Queztal & Hummingbirds

Queztal & Hummingbirds

I bought this beautiful pencil drawing a few months ago at an art show at the late, sadly missed, Midnight Special Bookstore in Santa Monica. They asked if they could keep it for the duration of the show, I said sure. It then went to Tia Chucha’s Cafe Cultural in Sylmar for another show, and I finally picked it up yesterday.

It’s by Jack Morris, who is an inmate in the dreaded Special Housing Units (SHU) in the fearsome Pelican Bay State Prison, the highest security California prison. In a SHU, you are in your cell 22 hours a day or more and the rule is “no human contact.” Speaking to others is not allowed. Sounds like cruel and unusual punishment to me. He’s been there for years.

You are not put in a SHU for the severity of your crime, you are put into a SHU because a guard says you are a gang member or were in contact with one. There is no appeal. The only way out is to be paroled, to die, or to be released back into the general population, at which point it will be assumed you snitched on someone.  
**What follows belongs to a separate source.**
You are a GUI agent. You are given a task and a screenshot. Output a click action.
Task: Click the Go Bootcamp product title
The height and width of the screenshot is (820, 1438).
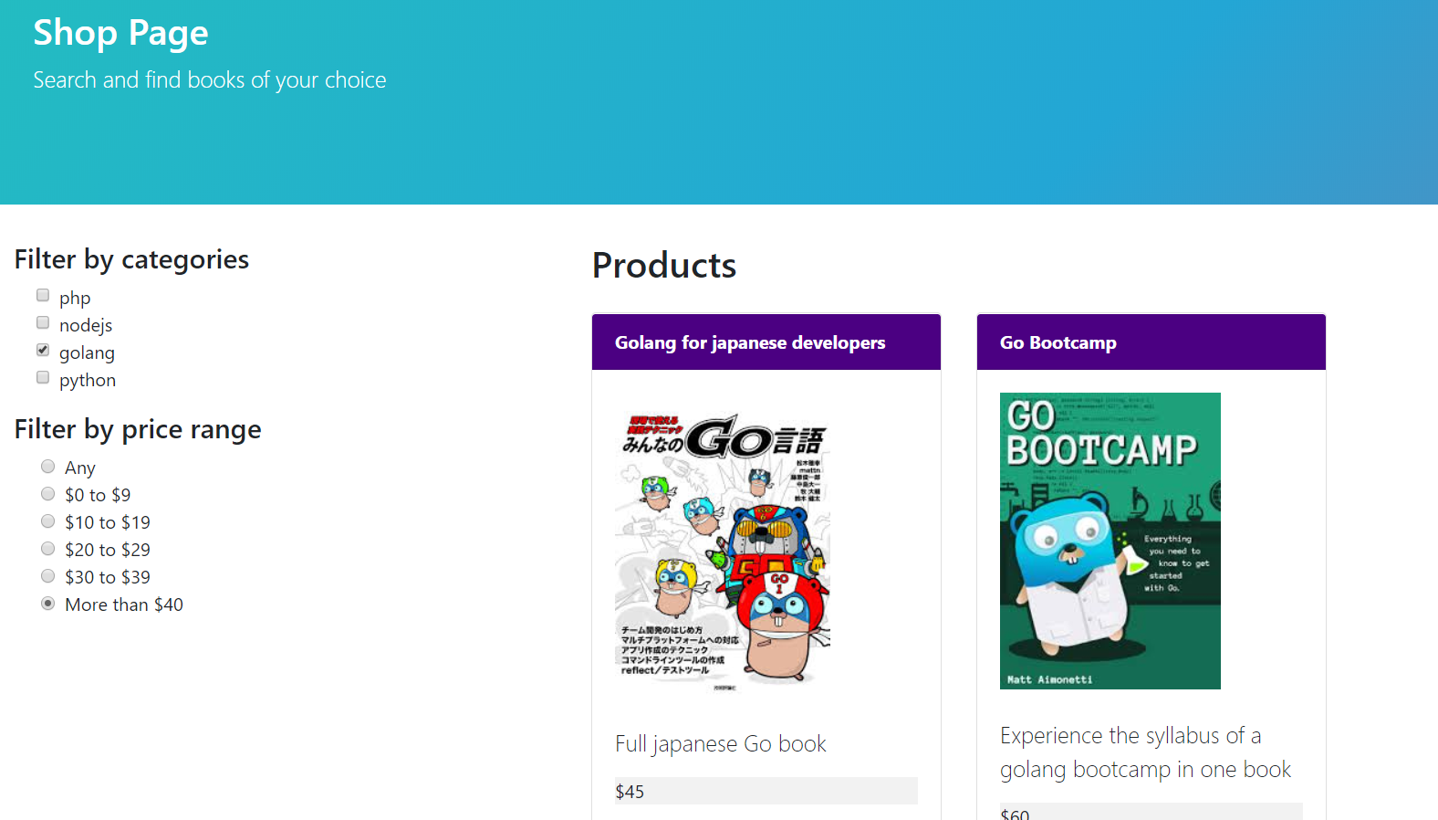(x=1058, y=342)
From Jack’s handwritten note on the back of the drawing:

Color pens, pencils, and pastels are not allowed in the “hole.” The colors in this drawing were developed by scraping paper pulp out of old magazines.

Utilizing a rolled piece of toilet paper dipped in the pulp, I transfer it onto the drawing.

Additional colors are obtained from the coating of vitamins or coffee.

All the art in this show was by inmates. All the proceeds go to an organization Jack helped start called PROTECT (Prisoners Reaching Out to Educate Children and Teens), which works with at-risk youth.

Our interest is not in telling young people what is right or wrong – that’s their choice. Instead we believe we’re in a unique position of being able to point out the consequences of one’s actions, attempting to emphasize the importance of education as an alternative.

They do this through the only means open to them, letter writing.